Open sduquemesa opened 2 years ago

sduquemesa commented 2 years ago

Before posting a feature request

Feature details

Currently, in order to get reproducible results from the execution of a program the global numpy seed needs to be set by the user. For example, this test requires to reset the global seed before re-executing the program to check for equivalence between executions

    np.random.seed(42)
    x = singleloop(sq_r, alpha, phi, theta, shots)
    np.random.seed(42)
    y = singleloop(sq_r, alpha, phi, theta, shots, shift=1)
    assert np.allclose(x, y)

However, this is not the recommended approach as it can lead to hard to track side-effects related to modification of the global state. From the numpy docs

numpy.random.seed This is a convenience, legacy function. The best practice is to not reseed a BitGenerator, rather to recreate a new one. This method is here for legacy reasons.

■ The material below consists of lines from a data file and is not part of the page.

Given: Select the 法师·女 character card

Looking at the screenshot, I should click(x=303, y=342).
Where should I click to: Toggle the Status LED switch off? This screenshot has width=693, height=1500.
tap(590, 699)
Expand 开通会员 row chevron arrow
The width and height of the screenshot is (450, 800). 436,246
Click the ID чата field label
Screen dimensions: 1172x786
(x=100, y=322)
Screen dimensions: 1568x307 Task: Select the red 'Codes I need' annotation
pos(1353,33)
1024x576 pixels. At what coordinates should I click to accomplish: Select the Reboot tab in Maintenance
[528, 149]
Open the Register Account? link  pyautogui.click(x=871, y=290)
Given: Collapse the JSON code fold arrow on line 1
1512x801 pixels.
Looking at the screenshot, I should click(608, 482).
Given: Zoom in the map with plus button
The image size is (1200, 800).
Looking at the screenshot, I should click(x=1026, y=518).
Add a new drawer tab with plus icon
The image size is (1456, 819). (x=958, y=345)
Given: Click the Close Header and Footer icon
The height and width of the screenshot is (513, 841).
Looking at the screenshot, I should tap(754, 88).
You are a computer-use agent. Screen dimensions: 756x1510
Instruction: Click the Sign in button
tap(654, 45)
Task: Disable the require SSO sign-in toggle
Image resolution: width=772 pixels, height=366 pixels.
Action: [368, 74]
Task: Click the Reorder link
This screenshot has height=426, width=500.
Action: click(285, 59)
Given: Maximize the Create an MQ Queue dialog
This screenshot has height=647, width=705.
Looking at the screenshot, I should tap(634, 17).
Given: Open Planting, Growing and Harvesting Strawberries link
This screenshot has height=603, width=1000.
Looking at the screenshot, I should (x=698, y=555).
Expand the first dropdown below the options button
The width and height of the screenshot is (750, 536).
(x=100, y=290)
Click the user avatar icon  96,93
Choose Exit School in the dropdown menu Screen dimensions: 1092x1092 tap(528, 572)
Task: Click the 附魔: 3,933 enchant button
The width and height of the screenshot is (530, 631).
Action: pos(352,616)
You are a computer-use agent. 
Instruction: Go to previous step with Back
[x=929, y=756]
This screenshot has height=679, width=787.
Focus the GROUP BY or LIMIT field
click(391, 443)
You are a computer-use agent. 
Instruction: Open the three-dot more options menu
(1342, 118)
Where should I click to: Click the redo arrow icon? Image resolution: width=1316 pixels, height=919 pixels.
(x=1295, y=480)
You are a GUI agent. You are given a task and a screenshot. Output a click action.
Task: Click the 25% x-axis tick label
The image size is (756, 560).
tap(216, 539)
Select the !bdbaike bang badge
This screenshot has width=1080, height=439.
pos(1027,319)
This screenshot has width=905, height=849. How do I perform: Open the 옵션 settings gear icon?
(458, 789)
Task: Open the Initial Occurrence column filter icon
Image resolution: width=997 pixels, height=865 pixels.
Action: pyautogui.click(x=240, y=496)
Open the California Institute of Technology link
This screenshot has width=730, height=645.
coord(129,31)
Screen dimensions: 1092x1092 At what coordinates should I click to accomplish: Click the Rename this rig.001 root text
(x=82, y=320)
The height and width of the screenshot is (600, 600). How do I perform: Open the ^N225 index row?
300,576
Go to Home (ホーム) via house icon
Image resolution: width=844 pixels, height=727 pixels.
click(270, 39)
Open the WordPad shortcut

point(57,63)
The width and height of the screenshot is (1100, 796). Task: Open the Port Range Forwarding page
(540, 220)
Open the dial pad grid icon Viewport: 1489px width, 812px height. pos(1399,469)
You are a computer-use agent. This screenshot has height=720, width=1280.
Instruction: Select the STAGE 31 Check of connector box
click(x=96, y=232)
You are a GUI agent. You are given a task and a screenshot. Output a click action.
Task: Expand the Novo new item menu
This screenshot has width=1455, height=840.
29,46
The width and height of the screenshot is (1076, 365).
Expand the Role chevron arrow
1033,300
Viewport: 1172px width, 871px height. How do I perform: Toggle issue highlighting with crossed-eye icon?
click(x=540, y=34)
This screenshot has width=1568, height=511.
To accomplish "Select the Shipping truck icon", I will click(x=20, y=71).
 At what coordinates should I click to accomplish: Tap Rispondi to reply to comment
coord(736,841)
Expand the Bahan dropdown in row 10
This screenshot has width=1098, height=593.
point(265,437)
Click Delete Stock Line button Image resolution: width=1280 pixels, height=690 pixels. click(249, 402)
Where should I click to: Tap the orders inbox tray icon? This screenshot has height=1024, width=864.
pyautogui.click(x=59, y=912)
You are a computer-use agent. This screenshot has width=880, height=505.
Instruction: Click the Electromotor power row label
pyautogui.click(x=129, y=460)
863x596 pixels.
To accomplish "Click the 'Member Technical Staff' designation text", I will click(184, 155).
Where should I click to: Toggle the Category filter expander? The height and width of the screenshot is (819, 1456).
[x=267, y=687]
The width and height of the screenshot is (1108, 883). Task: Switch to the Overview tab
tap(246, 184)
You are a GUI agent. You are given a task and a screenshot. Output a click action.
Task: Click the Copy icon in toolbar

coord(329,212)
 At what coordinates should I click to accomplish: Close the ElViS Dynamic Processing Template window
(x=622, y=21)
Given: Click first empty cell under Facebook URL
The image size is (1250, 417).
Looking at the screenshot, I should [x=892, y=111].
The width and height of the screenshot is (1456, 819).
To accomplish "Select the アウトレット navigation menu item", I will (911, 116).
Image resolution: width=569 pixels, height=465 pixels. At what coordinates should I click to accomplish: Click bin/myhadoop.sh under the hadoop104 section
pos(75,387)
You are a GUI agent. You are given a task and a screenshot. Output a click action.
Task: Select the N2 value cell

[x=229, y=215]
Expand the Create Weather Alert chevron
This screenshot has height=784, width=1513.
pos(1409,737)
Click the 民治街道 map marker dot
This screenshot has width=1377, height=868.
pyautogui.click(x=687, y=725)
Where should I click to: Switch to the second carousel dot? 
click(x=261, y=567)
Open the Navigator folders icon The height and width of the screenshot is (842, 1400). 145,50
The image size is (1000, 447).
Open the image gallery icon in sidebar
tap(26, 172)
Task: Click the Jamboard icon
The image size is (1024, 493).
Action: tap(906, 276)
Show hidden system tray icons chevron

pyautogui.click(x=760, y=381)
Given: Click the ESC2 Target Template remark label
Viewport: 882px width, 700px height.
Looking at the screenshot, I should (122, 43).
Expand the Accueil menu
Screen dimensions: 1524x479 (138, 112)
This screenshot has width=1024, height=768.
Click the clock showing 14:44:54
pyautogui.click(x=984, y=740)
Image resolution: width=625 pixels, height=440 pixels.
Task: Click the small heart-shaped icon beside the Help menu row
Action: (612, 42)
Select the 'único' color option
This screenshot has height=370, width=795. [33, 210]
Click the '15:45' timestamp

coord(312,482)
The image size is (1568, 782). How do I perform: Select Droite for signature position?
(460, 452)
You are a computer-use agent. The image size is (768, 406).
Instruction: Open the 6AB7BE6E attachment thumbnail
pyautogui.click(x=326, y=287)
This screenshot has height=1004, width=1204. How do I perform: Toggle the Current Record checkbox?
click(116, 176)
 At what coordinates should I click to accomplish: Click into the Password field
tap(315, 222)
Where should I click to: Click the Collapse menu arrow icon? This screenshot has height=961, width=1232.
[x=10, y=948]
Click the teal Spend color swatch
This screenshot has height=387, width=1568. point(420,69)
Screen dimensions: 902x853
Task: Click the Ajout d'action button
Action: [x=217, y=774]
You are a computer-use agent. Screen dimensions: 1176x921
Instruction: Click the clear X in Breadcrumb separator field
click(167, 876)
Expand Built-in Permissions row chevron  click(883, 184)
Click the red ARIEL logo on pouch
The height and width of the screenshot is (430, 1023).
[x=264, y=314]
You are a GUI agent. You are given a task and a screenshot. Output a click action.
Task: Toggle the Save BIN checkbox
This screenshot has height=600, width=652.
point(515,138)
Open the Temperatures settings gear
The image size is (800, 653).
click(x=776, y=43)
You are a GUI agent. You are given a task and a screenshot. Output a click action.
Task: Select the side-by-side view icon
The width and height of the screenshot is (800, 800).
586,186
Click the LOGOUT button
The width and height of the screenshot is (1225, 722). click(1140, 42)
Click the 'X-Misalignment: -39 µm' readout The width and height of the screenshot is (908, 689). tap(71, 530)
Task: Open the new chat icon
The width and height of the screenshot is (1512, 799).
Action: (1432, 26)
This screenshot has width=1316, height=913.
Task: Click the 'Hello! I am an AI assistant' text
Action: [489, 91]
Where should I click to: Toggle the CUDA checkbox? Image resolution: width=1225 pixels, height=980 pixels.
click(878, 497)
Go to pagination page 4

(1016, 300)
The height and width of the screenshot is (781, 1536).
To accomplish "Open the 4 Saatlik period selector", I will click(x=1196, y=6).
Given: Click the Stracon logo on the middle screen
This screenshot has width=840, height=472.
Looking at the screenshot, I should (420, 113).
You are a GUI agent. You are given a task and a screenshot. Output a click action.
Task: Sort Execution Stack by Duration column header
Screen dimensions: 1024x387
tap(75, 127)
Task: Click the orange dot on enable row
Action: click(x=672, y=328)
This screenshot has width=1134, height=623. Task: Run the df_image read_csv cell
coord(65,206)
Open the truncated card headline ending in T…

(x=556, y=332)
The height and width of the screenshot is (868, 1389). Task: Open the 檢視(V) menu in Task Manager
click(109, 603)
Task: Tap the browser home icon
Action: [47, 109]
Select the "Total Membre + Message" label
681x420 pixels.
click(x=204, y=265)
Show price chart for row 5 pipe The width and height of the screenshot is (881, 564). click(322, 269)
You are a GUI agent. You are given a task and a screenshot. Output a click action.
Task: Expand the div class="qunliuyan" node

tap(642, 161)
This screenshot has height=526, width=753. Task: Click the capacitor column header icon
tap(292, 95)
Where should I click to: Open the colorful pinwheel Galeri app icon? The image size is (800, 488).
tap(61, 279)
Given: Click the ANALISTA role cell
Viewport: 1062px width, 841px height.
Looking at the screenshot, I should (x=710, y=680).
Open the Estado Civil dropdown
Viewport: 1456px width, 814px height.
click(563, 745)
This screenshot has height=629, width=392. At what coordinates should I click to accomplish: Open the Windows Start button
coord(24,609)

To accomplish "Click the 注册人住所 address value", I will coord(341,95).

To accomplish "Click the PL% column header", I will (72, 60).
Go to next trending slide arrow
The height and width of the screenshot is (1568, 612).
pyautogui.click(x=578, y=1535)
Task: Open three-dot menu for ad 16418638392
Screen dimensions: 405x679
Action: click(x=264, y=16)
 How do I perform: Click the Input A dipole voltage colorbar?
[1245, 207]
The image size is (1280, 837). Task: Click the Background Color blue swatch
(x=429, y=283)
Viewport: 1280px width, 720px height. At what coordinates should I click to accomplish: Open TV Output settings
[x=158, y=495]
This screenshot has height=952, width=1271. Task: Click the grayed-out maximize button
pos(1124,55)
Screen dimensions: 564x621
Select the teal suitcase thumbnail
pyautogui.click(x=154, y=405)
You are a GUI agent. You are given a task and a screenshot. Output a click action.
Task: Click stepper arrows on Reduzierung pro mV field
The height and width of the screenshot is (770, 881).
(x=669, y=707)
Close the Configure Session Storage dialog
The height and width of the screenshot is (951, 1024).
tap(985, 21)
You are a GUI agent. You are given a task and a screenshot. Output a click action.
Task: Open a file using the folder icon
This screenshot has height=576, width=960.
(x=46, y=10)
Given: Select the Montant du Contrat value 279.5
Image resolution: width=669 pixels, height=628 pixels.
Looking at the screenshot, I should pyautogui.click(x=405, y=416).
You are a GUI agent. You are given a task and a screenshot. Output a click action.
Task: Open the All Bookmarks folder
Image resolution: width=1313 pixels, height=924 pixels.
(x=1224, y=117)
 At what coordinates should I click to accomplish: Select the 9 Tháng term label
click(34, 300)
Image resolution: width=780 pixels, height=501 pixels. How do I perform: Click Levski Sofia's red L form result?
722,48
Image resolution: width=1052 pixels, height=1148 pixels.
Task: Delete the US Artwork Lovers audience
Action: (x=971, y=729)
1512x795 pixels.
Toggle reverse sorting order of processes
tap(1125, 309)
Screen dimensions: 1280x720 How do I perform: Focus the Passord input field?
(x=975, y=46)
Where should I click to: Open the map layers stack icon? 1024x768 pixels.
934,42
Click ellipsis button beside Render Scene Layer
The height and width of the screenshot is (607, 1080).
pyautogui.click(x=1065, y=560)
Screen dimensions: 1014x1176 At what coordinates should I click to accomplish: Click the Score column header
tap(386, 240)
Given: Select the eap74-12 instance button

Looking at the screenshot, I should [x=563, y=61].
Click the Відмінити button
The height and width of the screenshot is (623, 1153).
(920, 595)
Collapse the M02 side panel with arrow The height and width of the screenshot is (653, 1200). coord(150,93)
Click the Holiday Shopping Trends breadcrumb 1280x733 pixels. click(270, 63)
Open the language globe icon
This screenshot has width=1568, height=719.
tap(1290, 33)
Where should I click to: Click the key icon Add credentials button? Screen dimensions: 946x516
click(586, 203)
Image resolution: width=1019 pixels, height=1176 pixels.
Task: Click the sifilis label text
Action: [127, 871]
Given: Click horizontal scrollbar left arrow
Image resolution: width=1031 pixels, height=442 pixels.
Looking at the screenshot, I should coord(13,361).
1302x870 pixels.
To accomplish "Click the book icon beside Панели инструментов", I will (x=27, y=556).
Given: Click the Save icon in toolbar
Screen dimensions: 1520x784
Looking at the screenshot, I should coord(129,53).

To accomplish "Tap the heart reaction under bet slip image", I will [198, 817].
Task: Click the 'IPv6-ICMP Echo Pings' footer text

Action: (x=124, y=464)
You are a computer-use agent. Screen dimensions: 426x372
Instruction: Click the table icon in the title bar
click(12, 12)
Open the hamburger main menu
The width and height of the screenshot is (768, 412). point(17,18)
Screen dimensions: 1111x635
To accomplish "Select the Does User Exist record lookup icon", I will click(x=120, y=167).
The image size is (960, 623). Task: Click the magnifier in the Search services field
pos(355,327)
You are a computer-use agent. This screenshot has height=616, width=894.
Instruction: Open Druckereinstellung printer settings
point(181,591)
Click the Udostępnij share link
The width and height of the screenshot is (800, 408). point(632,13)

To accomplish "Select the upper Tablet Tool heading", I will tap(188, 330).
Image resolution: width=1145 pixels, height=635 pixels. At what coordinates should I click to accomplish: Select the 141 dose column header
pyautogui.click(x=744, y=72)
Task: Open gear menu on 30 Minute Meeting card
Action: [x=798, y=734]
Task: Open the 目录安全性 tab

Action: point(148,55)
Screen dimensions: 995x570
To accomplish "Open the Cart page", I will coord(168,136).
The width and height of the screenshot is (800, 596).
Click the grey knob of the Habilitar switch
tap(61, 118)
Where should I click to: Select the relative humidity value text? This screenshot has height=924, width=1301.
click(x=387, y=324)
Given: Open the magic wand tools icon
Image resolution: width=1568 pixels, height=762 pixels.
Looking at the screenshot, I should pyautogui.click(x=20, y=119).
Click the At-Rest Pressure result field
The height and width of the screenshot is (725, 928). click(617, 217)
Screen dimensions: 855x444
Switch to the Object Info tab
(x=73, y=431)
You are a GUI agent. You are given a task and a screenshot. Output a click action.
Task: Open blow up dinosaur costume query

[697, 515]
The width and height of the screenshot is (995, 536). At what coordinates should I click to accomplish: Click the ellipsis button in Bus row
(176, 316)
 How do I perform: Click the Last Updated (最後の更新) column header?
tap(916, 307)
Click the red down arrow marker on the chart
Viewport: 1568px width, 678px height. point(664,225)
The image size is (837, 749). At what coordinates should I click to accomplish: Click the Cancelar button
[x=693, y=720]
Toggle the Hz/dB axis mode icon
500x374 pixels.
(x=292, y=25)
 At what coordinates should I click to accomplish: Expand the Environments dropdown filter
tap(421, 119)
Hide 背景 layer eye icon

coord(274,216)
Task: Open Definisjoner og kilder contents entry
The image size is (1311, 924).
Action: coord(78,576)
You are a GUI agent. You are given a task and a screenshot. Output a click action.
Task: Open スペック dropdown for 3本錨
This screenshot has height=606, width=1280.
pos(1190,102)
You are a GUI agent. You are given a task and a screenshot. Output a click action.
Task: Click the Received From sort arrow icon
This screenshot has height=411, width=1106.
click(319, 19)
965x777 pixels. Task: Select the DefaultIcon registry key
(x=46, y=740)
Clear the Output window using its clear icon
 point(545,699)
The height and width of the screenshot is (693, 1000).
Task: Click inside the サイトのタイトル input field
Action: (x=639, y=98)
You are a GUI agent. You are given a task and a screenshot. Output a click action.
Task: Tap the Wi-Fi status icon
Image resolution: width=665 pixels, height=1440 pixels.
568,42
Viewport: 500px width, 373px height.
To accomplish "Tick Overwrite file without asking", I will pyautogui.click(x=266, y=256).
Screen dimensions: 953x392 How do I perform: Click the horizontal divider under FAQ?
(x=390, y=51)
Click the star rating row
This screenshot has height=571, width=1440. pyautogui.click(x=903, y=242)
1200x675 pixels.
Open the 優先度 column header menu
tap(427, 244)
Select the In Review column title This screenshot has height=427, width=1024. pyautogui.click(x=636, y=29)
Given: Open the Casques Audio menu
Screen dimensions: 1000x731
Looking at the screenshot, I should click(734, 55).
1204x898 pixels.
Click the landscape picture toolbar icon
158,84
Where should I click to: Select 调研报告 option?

following numpy's random number generator policy on NEP 19

The preferred best practice for getting reproducible pseudorandom numbers is to instantiate a generator object with a seed and pass it around. The implicit global RandomState behind the numpy.random.* convenience functions can cause problems, especially when threads or other forms of concurrency are involved. Global state is always problematic. We categorically recommend avoiding using the convenience functions when reproducibility is involved.

To avoid this and ensure execution reproducibility protected against modifications of the global random number generator state, the engine should create its own instance of a random generator object and pass it to the backend executing the program. The random generator can be seeded via a new seed keyword argument.

Implementation

No response

How important would you say this feature is?

1: Not important. Would be nice to have.